PROBLEM -> Gather every line of the items below that contains the word "Material".
[[ SUPPLIED DATA open ]]
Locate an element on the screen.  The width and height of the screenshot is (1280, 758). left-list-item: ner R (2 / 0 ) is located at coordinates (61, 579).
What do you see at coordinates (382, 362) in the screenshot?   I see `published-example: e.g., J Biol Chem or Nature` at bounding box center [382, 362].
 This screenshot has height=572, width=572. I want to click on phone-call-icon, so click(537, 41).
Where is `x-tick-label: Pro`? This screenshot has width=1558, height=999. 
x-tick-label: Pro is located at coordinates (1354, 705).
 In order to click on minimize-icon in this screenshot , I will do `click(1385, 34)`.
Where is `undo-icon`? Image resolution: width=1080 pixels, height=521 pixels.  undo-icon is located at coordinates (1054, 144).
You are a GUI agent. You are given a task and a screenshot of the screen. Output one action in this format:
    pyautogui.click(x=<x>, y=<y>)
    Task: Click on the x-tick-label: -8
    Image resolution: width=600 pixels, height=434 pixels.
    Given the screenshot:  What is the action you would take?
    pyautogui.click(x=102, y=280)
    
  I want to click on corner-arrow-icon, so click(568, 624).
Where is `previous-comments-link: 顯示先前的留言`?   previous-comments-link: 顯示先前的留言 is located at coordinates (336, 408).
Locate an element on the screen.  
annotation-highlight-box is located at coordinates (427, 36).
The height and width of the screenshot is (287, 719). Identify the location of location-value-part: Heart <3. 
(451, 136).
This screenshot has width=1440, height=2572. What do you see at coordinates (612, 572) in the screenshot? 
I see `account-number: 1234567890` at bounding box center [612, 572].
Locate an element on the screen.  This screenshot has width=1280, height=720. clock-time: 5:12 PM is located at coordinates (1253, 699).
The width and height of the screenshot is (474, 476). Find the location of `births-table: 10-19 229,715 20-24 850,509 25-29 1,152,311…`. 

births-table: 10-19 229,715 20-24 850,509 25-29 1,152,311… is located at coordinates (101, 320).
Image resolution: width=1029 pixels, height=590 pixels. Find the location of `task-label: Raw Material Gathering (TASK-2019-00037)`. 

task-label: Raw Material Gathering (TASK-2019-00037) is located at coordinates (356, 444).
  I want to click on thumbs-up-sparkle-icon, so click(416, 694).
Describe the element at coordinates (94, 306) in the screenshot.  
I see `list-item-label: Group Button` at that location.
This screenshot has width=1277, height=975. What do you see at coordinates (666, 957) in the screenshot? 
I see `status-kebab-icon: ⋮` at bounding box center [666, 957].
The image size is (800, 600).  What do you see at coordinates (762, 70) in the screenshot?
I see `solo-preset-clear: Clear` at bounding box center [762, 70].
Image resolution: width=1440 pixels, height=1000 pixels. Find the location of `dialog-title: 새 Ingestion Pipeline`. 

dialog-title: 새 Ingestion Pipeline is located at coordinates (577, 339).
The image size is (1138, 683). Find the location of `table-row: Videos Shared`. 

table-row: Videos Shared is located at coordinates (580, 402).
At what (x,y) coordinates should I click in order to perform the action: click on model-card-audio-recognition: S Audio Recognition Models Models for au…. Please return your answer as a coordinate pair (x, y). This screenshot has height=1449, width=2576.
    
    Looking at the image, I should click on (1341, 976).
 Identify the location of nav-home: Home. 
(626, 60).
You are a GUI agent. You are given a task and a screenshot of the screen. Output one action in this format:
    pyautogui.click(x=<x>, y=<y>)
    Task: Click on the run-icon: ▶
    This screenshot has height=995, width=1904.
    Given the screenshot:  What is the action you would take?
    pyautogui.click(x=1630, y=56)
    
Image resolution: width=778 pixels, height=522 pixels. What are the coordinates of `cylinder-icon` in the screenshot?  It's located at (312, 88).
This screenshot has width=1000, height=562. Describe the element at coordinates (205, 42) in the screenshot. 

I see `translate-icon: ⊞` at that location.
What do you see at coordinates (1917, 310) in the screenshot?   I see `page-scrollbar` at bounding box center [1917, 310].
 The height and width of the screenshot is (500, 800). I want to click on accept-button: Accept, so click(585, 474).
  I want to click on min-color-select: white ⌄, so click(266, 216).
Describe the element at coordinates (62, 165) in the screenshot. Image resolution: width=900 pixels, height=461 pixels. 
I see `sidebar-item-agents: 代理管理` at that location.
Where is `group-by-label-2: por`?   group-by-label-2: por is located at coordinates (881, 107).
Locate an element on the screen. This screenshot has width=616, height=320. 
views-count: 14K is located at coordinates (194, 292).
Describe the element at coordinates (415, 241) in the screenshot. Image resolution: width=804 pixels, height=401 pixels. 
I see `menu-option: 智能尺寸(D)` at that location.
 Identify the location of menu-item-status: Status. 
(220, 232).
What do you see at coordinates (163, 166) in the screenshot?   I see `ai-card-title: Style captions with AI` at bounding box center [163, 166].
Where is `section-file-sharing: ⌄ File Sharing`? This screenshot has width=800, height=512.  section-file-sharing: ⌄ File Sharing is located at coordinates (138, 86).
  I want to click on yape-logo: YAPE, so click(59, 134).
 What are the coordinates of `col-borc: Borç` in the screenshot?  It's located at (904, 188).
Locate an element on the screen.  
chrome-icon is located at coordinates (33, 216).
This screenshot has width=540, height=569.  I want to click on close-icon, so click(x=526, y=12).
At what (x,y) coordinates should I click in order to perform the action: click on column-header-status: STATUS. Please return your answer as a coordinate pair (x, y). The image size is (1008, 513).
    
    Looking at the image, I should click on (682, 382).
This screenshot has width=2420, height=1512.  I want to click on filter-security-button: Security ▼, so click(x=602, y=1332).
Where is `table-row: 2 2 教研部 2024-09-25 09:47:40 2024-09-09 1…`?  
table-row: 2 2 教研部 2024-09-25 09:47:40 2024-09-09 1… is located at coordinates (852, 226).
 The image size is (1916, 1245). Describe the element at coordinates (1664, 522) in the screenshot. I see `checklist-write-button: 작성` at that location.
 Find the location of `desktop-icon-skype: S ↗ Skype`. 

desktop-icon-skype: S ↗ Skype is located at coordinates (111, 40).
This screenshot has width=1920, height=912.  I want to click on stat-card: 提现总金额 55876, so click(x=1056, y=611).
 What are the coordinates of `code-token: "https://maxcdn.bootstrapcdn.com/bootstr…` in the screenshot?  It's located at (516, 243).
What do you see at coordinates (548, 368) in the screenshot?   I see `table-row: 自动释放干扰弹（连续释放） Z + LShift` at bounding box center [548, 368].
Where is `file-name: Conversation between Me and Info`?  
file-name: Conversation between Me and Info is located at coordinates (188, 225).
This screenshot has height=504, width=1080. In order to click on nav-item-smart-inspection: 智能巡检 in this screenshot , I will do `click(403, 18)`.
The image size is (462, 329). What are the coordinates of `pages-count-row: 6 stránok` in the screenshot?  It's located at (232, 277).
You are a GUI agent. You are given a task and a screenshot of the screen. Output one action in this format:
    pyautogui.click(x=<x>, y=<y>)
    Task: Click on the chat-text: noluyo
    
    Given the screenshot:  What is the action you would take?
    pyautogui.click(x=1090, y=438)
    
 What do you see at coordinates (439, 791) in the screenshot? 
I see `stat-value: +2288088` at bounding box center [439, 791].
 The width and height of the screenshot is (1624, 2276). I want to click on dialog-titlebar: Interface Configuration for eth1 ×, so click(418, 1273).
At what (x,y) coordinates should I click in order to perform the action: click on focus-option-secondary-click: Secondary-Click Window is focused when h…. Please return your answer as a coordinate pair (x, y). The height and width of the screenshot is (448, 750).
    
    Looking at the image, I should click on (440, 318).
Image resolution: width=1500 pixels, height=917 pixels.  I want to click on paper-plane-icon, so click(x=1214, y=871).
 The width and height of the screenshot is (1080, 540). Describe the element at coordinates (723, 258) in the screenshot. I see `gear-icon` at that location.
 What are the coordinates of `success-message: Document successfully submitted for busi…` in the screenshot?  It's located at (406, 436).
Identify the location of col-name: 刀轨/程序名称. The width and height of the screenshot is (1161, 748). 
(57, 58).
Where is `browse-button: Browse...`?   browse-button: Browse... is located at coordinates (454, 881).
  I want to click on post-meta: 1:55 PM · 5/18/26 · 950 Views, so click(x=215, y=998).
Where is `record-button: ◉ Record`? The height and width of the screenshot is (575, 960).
[[ SUPPLIED DATA closed ]]
ANSWER TO THE EXERCISE ->
Image resolution: width=1029 pixels, height=590 pixels. Find the location of `task-label: Raw Material Gathering (TASK-2019-00037)`. 
task-label: Raw Material Gathering (TASK-2019-00037) is located at coordinates (356, 444).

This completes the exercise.